Tbilisi calls on the Union to intensify its participation in existing negotiation forums and assist in creating new mechanisms,25 since it believes such an enhanced EU presence would serve as a counterweight to Moscow. The latter very obviously is not being aspired to by Brussels. Larger EU’s engagement in the negotiations on the “frozen conflicts” would hardly change their course. The main cause for the stalemate is not the negotiation format but the mutually exclusive interests of the parties concerned, that is, the Azerbaijani and Georgian governments on the one side and the de facto leadership of the separatist regions on the other.

How does the EU comprehend the “settling” of the frozen conflicts?

EU politicians and diplomats emphasise the general importance of “settlements” of the South Caucasian “frozen conflicts.” However, their statements do not comprise ideas about the goals of such settlements. It remains unclear what the EU actually wishes to attain or considers as desirable – an extrapolation of the current status quo for an undetermined time? Reintegration of the separatist entities into Azerbaijan and Georgia? Or, on the contrary, their definite independence and international recognition? EU representatives underscore – like Russia (which at the same time fights separatists in Chechnya) and the U.S. – always independently, that there is no viable alternative to continued efforts to reach peaceful solutions of the “frozen conflicts.” But this is a statement about an instrument rather than a goal. And this common approach of Brussels, Washington, and Moscow accommodates the separatists and makes their positions practically intangible, since they are not going to let themselves be reintegrated into their metropolitan States through ne- gotiations: There is no thinkable behaviour of Tbilisi or Baku which could prompt the separatists to recognise the State governments again as legitimate leaderships. Those circumstances should inherently be the underlying principle for subsequent conflict management. But Brussels has not made any suggestions so far in case the peaceful reintegration of the separatist regions into their metro- politan States is not feasible.
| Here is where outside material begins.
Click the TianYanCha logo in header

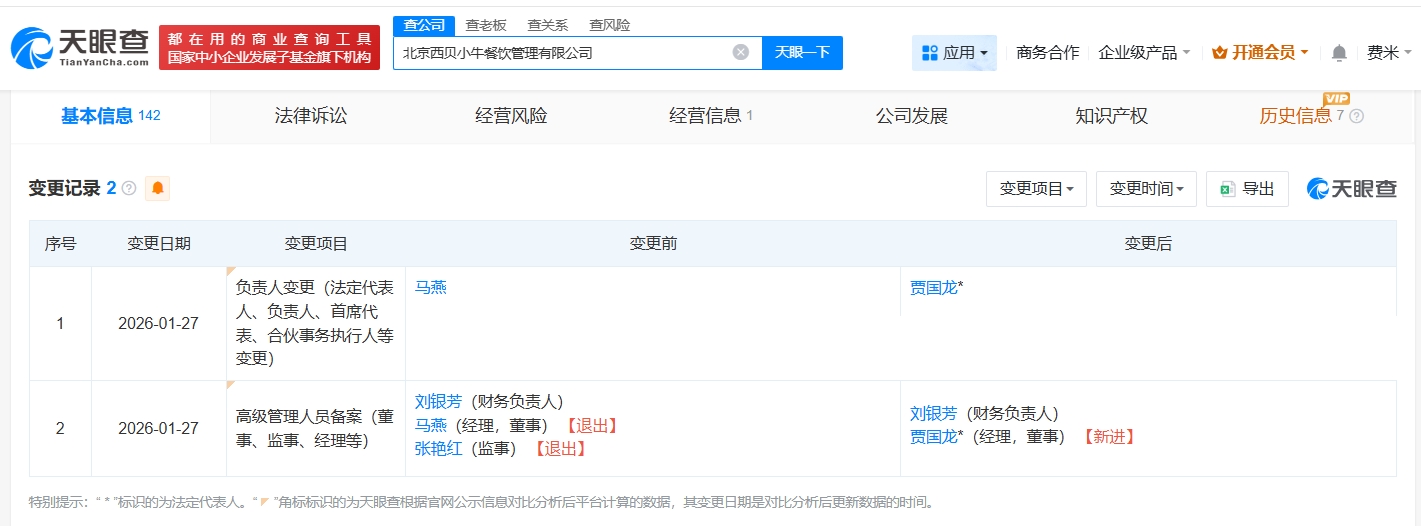click(x=80, y=47)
EU representatives like to animate a “broad, far reaching autonomy” for Karabakh, Abkhazia, and South Ossetia. But this has been proposed by official Baku and Tbilisi for many years and on countless occasions without any success. The separatists feel – with the support of Russia and Armenia respectively – strong enough to insist on their “independence” and to decline compromises of any kind. This does not seem to impress the EU, which is not intending to change its course towards the break- away regions. EU representatives suggest for the “settlement” of the Nagorny Karabakh conflict the model of the Åland Islands, which belong to Finland, but with ethnically Swedish inhabitants who enjoy some privileges. The Karabakh Armenians keep declining such a solution stating that “Azerbaijan is not Finland.” Although this is indisputable, they always forget to mention that they are no Swedes.
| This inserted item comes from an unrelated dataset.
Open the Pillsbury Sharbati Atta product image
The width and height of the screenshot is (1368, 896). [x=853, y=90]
The European Neighbourhood Policy and the “frozen conflicts”

The EU in June 2004 formally included Georgia, Armenia, and Azerbaijan in its European Neighbourhood Policy (ENP). On 15 November 2006, the ENP Action Plans with the three countries were signed. Brussels has stressed many times that the ENP is not intended as a preliminary step towards the EU membership. However, even a membership perspective would hardly facilitate a fair settlement of the “frozen conflicts:” As known generally, the Greek-Turkish conflict over Cyprus was not resolved due to the accession of the island to the EU.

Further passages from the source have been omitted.